Stored records
-- Opening Marker --

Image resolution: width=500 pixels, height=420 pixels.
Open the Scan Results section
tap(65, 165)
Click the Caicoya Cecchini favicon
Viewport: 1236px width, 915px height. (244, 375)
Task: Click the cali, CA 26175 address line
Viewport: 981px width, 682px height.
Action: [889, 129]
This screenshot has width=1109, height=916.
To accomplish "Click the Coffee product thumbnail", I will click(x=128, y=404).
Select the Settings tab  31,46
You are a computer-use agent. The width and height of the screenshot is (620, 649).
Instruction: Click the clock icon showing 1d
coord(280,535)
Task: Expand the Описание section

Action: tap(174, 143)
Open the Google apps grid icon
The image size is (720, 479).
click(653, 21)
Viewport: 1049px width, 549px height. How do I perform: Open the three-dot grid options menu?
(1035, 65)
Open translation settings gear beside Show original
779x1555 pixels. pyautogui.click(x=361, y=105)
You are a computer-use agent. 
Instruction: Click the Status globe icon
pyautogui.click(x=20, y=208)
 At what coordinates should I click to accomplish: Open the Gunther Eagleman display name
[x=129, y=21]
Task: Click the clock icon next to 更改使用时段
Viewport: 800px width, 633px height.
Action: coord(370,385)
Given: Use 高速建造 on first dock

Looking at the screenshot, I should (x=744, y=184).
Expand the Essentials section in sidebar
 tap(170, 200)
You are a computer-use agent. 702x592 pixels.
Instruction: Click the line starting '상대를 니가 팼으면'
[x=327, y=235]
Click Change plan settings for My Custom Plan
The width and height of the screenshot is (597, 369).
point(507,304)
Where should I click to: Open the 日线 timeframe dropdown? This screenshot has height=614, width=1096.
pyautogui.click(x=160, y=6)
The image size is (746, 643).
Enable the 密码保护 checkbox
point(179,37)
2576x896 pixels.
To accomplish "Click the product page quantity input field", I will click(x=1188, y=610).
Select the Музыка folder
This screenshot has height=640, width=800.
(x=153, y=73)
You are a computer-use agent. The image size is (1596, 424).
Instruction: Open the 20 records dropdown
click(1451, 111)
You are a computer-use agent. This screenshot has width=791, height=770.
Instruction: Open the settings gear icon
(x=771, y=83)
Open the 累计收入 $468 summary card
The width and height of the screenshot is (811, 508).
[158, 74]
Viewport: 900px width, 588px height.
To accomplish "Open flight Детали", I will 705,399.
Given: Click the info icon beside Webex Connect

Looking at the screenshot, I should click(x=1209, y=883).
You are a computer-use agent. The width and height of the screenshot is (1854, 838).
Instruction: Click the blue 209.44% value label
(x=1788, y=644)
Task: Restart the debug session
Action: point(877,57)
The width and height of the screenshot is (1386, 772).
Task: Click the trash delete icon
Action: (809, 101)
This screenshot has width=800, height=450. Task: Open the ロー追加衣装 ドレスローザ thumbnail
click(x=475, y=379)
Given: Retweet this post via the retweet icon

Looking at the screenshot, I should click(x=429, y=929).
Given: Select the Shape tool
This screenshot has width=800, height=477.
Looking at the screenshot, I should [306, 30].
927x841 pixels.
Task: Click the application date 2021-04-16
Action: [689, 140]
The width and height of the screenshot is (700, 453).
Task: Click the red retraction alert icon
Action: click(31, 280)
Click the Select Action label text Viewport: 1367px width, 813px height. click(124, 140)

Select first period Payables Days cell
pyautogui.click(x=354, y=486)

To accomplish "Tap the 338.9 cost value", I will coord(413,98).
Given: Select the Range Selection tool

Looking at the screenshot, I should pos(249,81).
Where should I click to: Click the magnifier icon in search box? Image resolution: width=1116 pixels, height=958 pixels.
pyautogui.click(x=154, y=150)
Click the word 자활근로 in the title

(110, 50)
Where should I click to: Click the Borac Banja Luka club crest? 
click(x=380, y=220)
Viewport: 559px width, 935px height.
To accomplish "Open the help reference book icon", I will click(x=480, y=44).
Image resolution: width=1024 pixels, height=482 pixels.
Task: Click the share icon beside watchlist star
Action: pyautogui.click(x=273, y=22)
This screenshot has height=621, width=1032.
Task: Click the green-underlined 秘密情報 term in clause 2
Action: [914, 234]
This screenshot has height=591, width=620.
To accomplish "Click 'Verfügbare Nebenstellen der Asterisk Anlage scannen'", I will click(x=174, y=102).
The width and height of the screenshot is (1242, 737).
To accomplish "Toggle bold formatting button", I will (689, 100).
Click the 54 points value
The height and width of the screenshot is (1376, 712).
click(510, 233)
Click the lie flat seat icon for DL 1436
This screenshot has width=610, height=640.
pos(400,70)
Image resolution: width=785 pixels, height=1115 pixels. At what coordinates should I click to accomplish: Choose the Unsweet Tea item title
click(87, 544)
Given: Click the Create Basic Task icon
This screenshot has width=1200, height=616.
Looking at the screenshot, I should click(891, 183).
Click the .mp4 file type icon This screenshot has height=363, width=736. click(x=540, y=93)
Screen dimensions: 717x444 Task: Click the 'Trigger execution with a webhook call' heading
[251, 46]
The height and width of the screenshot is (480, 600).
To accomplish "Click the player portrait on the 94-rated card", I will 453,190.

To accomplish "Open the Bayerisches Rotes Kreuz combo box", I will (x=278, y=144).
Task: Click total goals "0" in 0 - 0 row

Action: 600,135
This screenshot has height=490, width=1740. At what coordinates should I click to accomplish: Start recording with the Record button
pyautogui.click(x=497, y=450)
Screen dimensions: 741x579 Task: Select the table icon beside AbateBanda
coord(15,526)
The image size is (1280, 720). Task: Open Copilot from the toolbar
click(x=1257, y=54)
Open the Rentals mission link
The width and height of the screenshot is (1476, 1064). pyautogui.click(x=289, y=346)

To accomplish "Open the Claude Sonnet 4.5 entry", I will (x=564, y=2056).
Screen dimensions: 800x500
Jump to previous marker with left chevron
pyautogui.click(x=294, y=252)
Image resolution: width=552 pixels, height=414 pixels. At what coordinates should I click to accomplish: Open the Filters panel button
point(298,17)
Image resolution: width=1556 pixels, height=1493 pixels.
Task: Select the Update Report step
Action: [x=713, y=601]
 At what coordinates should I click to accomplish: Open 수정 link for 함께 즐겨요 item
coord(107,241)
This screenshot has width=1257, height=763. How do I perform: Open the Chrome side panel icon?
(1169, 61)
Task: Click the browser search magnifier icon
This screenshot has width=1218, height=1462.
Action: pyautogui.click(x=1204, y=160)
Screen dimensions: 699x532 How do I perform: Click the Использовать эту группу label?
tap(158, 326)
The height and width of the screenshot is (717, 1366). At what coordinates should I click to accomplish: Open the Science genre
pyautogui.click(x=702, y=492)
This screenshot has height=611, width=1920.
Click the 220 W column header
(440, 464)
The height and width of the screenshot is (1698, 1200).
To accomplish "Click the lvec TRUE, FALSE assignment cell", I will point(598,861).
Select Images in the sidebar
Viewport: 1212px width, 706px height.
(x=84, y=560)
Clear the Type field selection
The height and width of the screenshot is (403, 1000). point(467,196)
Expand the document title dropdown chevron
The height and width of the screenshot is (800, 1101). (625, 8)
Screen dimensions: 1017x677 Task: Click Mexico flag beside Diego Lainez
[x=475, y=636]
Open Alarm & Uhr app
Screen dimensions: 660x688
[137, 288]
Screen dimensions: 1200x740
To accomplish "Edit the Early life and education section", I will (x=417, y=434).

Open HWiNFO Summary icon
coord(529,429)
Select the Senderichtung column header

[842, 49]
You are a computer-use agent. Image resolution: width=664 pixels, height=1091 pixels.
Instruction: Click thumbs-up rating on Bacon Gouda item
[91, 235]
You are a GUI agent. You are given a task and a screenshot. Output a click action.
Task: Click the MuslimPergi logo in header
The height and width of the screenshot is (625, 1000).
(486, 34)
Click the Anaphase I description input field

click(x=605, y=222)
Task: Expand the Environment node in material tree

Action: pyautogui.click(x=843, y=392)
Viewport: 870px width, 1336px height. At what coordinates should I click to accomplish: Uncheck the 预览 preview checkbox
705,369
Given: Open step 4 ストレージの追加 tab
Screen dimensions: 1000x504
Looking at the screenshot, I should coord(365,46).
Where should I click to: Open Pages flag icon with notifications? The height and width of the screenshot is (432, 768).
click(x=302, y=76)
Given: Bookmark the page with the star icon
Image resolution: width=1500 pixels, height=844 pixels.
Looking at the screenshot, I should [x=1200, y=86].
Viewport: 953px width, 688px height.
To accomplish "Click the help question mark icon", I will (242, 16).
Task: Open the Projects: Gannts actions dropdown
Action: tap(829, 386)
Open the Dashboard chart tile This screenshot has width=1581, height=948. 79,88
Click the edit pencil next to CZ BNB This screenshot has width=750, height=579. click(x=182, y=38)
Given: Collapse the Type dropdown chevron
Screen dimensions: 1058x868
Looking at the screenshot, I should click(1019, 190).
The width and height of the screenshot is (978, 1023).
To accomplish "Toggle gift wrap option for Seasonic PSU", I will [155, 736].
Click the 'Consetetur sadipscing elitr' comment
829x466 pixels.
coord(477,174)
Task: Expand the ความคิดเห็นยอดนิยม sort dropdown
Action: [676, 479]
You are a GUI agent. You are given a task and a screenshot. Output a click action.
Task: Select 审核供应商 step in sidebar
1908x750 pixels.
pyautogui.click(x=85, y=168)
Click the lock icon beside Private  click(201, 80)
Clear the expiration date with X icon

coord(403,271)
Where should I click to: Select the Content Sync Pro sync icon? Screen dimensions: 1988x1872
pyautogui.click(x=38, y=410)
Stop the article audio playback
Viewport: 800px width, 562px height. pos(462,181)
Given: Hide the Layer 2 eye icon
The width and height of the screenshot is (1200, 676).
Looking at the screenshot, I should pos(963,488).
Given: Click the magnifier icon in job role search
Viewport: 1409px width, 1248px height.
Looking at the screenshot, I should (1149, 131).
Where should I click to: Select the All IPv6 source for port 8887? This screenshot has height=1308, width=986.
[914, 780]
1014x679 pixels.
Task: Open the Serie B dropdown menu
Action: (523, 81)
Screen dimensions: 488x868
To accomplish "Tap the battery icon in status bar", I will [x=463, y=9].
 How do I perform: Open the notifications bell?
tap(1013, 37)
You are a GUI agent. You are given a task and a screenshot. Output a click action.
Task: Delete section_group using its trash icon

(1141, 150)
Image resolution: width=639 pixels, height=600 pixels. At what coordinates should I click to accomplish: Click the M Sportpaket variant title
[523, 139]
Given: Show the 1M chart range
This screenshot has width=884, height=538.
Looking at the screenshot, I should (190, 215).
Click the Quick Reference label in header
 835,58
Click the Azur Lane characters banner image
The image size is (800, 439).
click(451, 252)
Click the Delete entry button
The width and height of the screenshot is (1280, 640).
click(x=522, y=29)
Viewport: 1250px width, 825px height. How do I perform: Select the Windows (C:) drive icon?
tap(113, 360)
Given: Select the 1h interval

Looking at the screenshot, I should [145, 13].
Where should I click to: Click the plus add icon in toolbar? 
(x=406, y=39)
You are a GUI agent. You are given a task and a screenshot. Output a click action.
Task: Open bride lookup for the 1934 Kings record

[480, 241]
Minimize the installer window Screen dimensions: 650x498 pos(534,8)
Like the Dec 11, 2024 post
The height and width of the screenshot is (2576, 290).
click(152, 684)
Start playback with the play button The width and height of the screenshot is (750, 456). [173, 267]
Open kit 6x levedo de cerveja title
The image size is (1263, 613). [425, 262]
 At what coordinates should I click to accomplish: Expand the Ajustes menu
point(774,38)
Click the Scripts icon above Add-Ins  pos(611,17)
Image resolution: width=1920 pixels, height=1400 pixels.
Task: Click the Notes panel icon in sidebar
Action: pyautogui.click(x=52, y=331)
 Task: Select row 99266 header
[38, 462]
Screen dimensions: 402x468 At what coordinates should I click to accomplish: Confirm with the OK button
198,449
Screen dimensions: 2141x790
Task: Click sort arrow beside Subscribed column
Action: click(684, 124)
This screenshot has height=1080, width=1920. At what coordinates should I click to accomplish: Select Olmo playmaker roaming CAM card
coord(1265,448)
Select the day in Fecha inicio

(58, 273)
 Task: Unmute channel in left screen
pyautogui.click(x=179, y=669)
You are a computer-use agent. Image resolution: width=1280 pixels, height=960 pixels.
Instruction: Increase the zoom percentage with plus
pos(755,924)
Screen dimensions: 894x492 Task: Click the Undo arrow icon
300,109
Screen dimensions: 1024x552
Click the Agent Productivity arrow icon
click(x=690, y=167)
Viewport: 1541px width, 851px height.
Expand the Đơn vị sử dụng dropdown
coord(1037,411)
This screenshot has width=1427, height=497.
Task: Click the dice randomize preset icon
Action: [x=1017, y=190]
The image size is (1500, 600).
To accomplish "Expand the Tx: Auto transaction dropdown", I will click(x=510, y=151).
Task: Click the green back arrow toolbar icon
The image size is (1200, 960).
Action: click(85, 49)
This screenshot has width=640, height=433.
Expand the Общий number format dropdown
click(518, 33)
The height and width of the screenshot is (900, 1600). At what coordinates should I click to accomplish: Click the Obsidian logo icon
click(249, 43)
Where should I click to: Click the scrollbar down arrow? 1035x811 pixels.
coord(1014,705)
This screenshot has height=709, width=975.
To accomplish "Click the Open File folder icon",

-- Closing Marker --

▶ Task objective: Leave out every line above except those from the line with "Where should I click to: Select the Content" up to and including the line with "Given: Show the 1M chart range", and copy those exactly.

▶ Exercise response:
Where should I click to: Select the Content Sync Pro sync icon? Screen dimensions: 1988x1872
pyautogui.click(x=38, y=410)
Stop the article audio playback
Viewport: 800px width, 562px height. pos(462,181)
Given: Hide the Layer 2 eye icon
The width and height of the screenshot is (1200, 676).
Looking at the screenshot, I should pos(963,488).
Given: Click the magnifier icon in job role search
Viewport: 1409px width, 1248px height.
Looking at the screenshot, I should (1149, 131).
Where should I click to: Select the All IPv6 source for port 8887? This screenshot has height=1308, width=986.
[914, 780]
1014x679 pixels.
Task: Open the Serie B dropdown menu
Action: (523, 81)
Screen dimensions: 488x868
To accomplish "Tap the battery icon in status bar", I will [x=463, y=9].
 How do I perform: Open the notifications bell?
tap(1013, 37)
You are a GUI agent. You are given a task and a screenshot. Output a click action.
Task: Delete section_group using its trash icon

(1141, 150)
Image resolution: width=639 pixels, height=600 pixels. At what coordinates should I click to accomplish: Click the M Sportpaket variant title
[523, 139]
Given: Show the 1M chart range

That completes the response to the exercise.